(Beginning of Record excerpts)

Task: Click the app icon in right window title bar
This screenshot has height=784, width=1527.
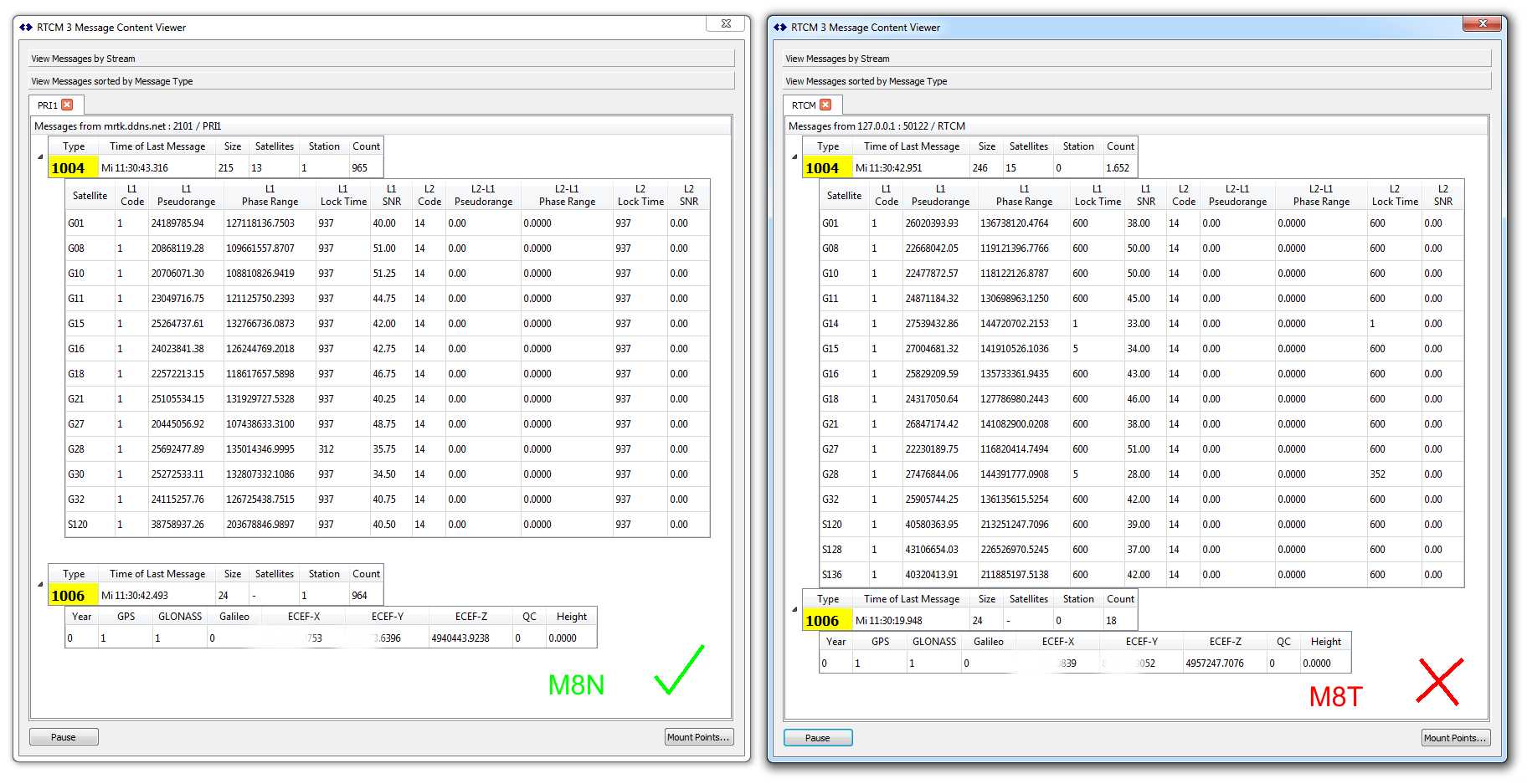Action: pos(780,28)
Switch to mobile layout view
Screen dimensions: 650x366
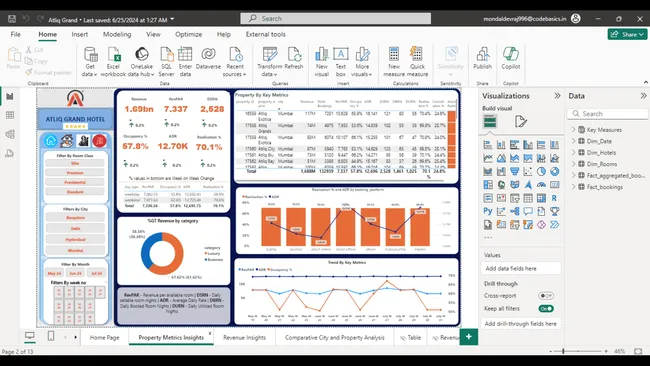51,336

(End of Record excerpts)

About this task -
Your output should consist solely of the lines from the line containing "Switch to mobile layout view" through the last line of the entries, verbatim, minus any pictures.

Task output -
Switch to mobile layout view
Screen dimensions: 650x366
51,336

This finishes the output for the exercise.